The scientist and engineer have individual informational requirements in addition to some shared requirements, such as which science activities are planned. Each is only provided with necessary information in order to avoid a cognitive overload from excess information, which poses a risk to task performance.

Measuring SA Through SAGAT. In order to apply SAGAT to this example, specific informational requirements can be enumerated from the high-level informational needs listed above. A list of questions regarding this specific information at all three levels can be specified, and a simulated mission can be run with the scientist and engineer.

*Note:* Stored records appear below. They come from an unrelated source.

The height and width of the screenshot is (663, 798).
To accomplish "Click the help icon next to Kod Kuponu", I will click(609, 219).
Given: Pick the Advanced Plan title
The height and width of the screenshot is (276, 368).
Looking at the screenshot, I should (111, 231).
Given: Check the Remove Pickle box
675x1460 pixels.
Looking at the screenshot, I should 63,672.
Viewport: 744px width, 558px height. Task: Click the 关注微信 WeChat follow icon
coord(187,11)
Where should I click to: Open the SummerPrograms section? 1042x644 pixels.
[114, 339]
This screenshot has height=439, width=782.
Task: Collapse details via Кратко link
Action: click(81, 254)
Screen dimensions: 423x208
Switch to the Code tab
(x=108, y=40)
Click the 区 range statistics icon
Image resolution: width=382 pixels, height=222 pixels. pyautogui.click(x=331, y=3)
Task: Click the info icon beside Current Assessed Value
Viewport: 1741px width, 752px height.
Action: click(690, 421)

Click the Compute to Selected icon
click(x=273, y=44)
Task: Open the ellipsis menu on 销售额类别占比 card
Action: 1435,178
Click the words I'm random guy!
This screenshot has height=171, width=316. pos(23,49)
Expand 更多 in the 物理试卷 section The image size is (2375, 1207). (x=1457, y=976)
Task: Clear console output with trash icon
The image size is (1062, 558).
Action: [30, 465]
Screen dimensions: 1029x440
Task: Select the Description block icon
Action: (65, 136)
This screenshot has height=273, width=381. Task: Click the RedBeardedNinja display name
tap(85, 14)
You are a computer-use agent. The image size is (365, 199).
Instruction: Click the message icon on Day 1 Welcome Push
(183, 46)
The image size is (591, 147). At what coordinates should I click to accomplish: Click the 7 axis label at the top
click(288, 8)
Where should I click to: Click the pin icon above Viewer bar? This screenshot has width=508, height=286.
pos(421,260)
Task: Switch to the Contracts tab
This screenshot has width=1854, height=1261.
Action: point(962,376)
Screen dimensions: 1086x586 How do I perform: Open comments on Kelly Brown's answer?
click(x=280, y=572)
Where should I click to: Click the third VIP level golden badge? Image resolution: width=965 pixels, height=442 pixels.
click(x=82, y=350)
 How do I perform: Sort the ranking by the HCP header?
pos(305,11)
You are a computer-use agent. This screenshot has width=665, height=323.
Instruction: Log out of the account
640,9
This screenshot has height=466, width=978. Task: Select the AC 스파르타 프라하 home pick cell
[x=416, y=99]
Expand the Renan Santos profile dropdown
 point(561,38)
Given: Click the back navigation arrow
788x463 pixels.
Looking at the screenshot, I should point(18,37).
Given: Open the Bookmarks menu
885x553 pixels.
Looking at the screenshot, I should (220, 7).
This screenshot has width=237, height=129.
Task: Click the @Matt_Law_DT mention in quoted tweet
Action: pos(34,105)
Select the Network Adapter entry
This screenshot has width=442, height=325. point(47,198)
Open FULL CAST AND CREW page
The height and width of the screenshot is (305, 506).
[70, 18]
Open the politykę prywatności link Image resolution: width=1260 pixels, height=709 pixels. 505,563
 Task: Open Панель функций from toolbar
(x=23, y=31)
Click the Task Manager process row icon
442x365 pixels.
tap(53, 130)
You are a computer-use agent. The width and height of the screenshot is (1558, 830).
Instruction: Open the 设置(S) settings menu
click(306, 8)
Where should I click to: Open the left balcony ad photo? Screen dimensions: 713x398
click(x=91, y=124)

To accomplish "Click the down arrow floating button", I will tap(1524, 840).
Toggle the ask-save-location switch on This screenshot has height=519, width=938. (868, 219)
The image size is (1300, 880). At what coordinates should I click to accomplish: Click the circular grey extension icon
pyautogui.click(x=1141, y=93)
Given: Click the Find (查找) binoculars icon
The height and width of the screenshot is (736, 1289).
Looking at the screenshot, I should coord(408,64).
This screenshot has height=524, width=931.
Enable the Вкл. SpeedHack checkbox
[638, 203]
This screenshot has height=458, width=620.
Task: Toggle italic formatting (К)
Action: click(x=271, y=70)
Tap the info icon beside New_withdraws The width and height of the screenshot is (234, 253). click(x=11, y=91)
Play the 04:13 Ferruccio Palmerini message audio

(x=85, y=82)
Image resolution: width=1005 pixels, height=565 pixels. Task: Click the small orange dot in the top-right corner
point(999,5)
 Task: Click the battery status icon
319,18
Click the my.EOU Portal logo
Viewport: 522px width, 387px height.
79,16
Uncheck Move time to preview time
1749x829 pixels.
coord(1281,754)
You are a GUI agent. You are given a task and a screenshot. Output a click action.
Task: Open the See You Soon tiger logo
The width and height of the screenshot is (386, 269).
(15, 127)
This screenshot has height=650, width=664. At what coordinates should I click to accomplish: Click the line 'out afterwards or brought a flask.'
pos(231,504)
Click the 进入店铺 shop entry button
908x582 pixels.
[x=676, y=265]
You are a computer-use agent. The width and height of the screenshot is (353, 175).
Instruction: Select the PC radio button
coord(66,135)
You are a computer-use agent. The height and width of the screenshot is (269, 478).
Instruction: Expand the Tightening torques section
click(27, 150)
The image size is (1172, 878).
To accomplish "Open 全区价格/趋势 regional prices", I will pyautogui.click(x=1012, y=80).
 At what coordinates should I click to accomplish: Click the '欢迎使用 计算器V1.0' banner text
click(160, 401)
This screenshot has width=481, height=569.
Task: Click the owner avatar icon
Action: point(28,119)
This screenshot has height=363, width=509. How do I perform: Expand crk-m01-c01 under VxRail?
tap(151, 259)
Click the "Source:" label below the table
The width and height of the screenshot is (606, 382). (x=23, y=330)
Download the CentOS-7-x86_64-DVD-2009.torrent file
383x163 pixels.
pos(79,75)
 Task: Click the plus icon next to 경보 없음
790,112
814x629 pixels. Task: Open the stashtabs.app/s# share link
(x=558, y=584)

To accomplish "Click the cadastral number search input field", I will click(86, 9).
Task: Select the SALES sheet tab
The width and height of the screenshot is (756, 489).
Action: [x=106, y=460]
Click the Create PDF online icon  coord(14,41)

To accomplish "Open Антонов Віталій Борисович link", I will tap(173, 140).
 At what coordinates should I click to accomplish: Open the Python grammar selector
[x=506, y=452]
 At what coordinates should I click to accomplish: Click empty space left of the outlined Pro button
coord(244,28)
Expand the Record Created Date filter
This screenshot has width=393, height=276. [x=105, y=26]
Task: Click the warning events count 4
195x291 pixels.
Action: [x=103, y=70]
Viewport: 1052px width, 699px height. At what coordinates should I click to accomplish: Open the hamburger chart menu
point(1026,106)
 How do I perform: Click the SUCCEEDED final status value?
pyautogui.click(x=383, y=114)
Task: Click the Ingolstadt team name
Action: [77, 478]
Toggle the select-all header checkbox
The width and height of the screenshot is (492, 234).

At various randomly-selected points during the simulated mission, the experiment should be frozen, and the scientist and engineer would then be asked a subset of the specified questions for each level. For example, the following questions might be asked of the engineer regarding the battery during rover traversal between two science activity locations: What is the current battery level of the rover? (Level 1); How much power is required to get to the next location? (Level 2); Does the rover have enough battery to get to the next location and perform the science task? (Level 3).

8 Future Directions

One natural future direction for this work would be to implement a system that addresses the three levels of XAI in a goal- or performance-oriented context and to perform human experiments to assess whether improved SA, enabled through XAI, correlates with improved performance of the human-AI team. Such a system could be a combination of existing techniques addressing each of the three levels or a single system that can address all three levels of XAI. To our knowledge, no system exists that can, on its own, address all three levels. While explainable BDI agents have addressed aspects of each of the three levels [7, 23], additional techniques beyond these solutions will be needed to fully address levels 2 and 3 XAI. In general, development of an XAI system that can independently address all three levels of XAI would be a valuable next direction. Such a system will also require the development of techniques that provide user-tailored explanations in a way that goes beyond what exists in the literature. While there is some existing literature that considers user needs or context in a limited way [8, 19, 45], producing explanations that fully consider user contexts and tasks remains an understudied area. To this end, another possible future direction would be to perform inference of human models in order to inform explanation generation.

9 Conclusion

In this paper, we propose a three-level framework for the design of XAI systems based on human user informational needs. This framework is based on the situation awareness framework in the human factors literature, which has been studied in relation to performance of human-autonomy teams. We further propose a method for assessment of explanations with respect to the three levels of information that XAI systems should provide. Finally, we propose future directions for XAI research.